Questions on the material:
1 - Copy the stretch from "But her children" through "those bank books!" in the passage about talking to children about money, word for word.
2 - Continue the passage about talking to children about money from the point where it stops.

Quoted passage:
▬▬▬▬▬▬▬▬▬▬

Money, money, money
Money, money, money
Have you ever heard yourself say, “No you can’t have that. We can’t afford it!” or “Money doesn’t grow on trees you know!” or “Do you want to try paying the bills?!” It rolls off our tongues too easily.
But is it really the best way to prepare our kids for managing their own money – and lives- in the future?
I know a wise grandmother who raised five children on a very meagre income. There were days when she didn’t even know what they would eat for dinner.
But her children never knew how tight things were. She made a rule with herself to never say, “We can’t afford that.” She didn’t want to worry the kids. In her mind it wasn’t their job to worry about the family finances. Their turn for that would come. So she would say something like, “I don’t think you need new shoes just yet.”
She kept their situation to herself and her children were free to be kids. This lady had lots of bank books where she would set aside money to pay various bills. Sometimes the balance in those bank books was very low, maybe only a dollar or two. But the children never knew that. They thought she must have heaps of money with all those bank books!
What I love about this mum’s approach was the way she taught her children to live by values, not by a bank balance. Decisions weren’t based on whether or not there was enough money. Rather, her kids learnt to be content and not to expect new things when they didn’t need them.
I know children and young people who sincerely think their parents are down to their last dollar because of the way they talk. This may or may not be true, but do we really want our children to think the only reason they can’t have something is because there’s not enough money in Mum’s purse? If that’s the reason you give them, what about when you do have cash in the purse? Does that mean you have to say yes to every request?
Children can learn about values and money early by having to manage a small amount of pocket money of their own.

▬▬▬▬▬▬▬▬▬▬

Supplied data:
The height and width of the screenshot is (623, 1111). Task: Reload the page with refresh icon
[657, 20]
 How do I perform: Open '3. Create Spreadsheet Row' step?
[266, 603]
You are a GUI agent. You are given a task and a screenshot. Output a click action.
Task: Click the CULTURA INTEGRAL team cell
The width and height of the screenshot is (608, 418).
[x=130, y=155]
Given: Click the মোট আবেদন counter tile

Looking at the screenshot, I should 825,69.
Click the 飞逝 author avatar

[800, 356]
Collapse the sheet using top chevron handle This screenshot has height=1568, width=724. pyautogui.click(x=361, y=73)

▬▬▬▬▬▬▬▬▬▬

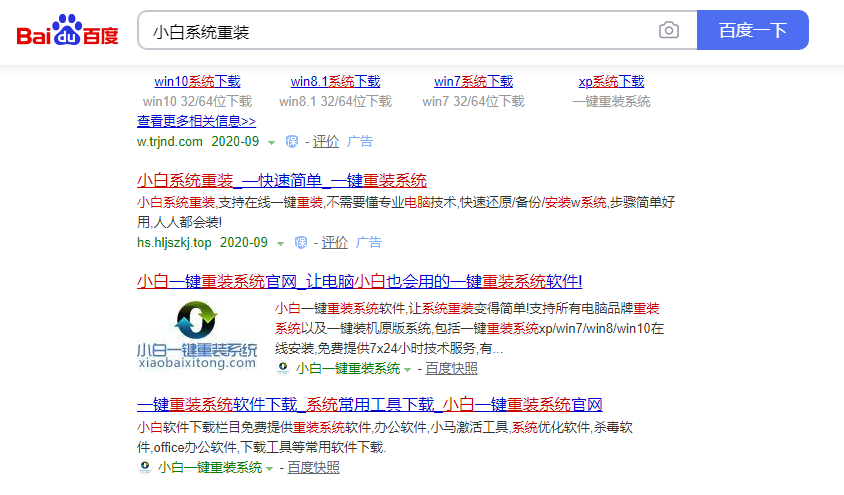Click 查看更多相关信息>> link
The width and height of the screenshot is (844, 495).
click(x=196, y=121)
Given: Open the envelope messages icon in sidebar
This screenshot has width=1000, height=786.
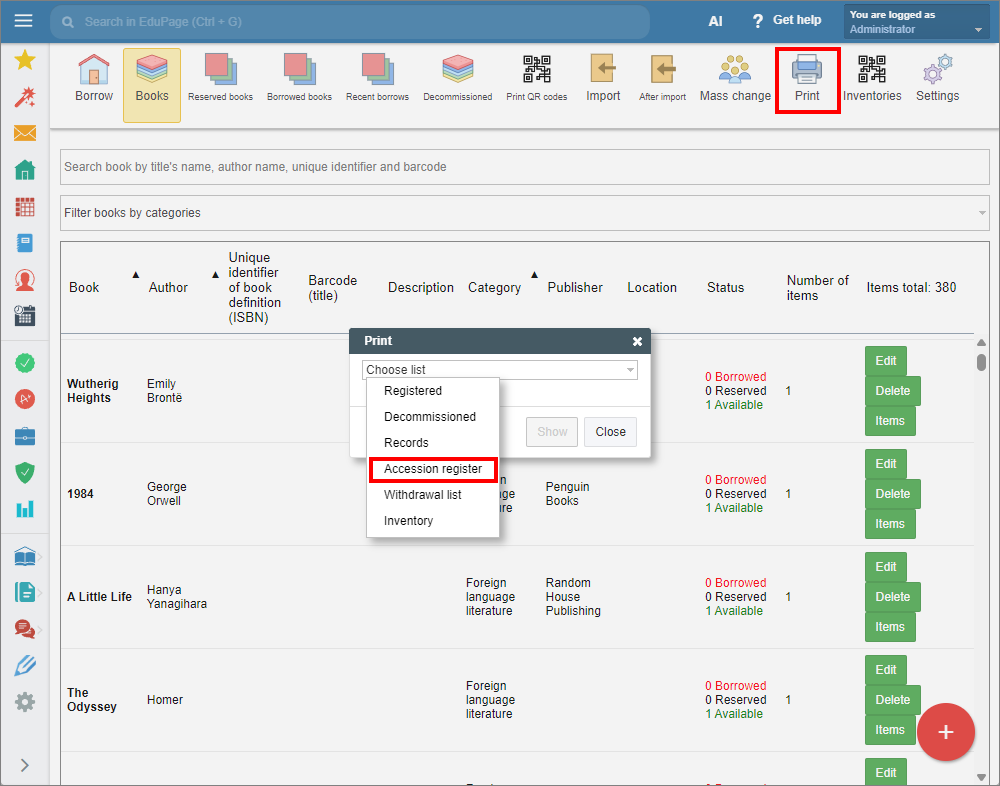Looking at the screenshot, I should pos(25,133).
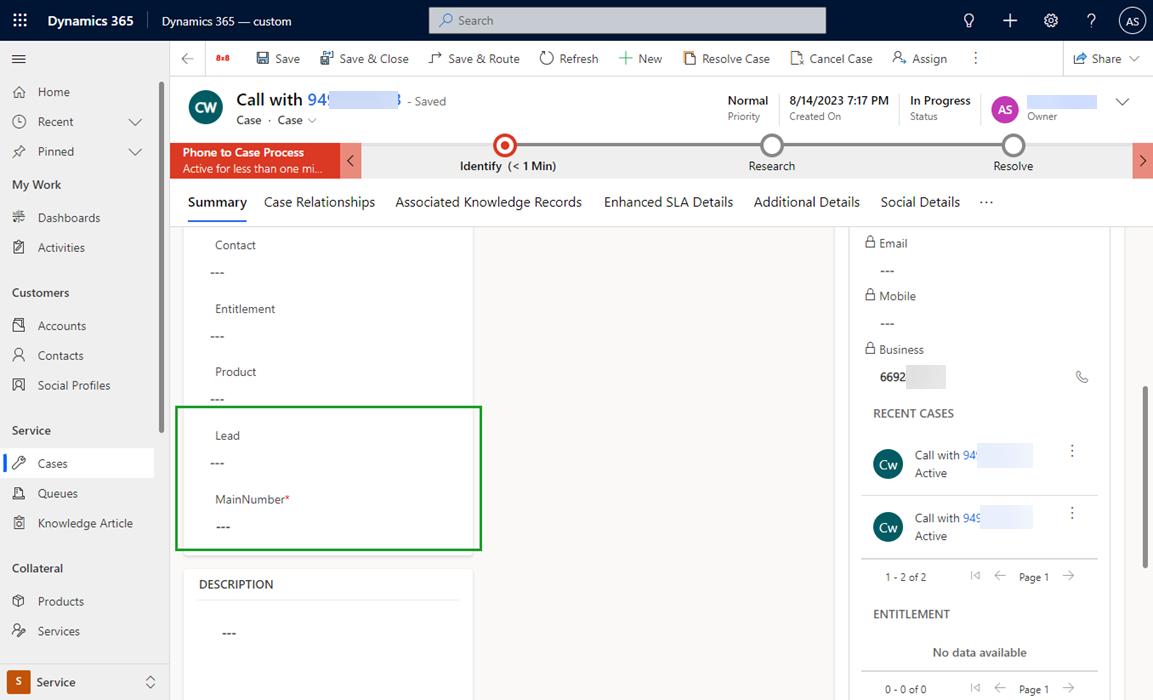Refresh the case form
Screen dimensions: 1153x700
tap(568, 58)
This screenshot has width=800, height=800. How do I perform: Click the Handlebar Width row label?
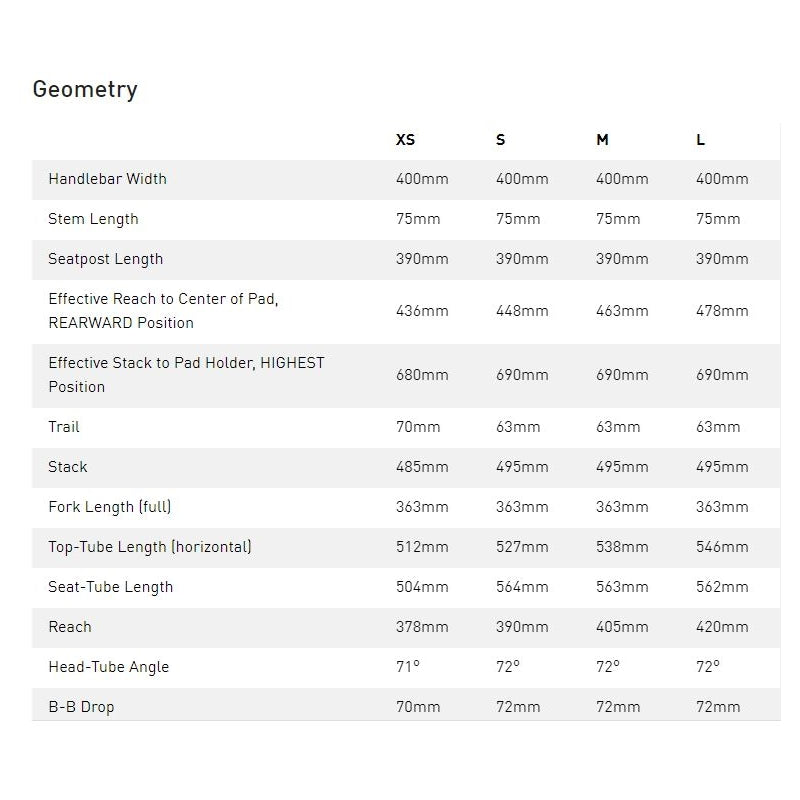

▬▬▬▬▬▬▬▬▬▬

Responses to the exercise:
1 -
But her children never knew how tight things were. She made a rule with herself to never say, “We can’t afford that.” She didn’t want to worry the kids. In her mind it wasn’t their job to worry about the family finances. Their turn for that would come. So she would say something like, “I don’t think you need new shoes just yet.”
She kept their situation to herself and her children were free to be kids. This lady had lots of bank books where she would set aside money to pay various bills. Sometimes the balance in those bank books was very low, maybe only a dollar or two. But the children never knew that. They thought she must have heaps of money with all those bank books!

2 -
When our kids were little they had a savings jar and a giving jar, and each week when they got pocket money they would put a tenth of the amount into each of those jars. After that it was totally up to them. If they spent it all at once well that was their choice. And they had to live with what that meant.
It wasn’t perfect but was our attempt to teach values of responsibility and generosity. When their giving jar got to a certain amount they would decide who they wanted to give the money to. I remember some intense discussions about who it should be and some exciting expeditions to go and deliver the money to the person we knew who had a need.
We would also try to notice and talk about generosity when we saw it in our own children or in others. We would encourage them when we saw them make responsible choices, or be patient in waiting for things they wanted.
I wonder what we are teaching our kids about money when the only thing they hear is us saying we can’t afford something, or complaining about the bills.
Next time your child asks for something, instead of saying “We can’t afford that”, try helping them to think it through. Do they really need that? Is that something they want enough to start saving for? Would they like some extra jobs round the house to start them off?
Sure, money is helpful but it’s not the most important thing. Let’s focus on teaching our kids to value what is really valuable. Responsibility, generosity, patience and contentment is not a bad place to start.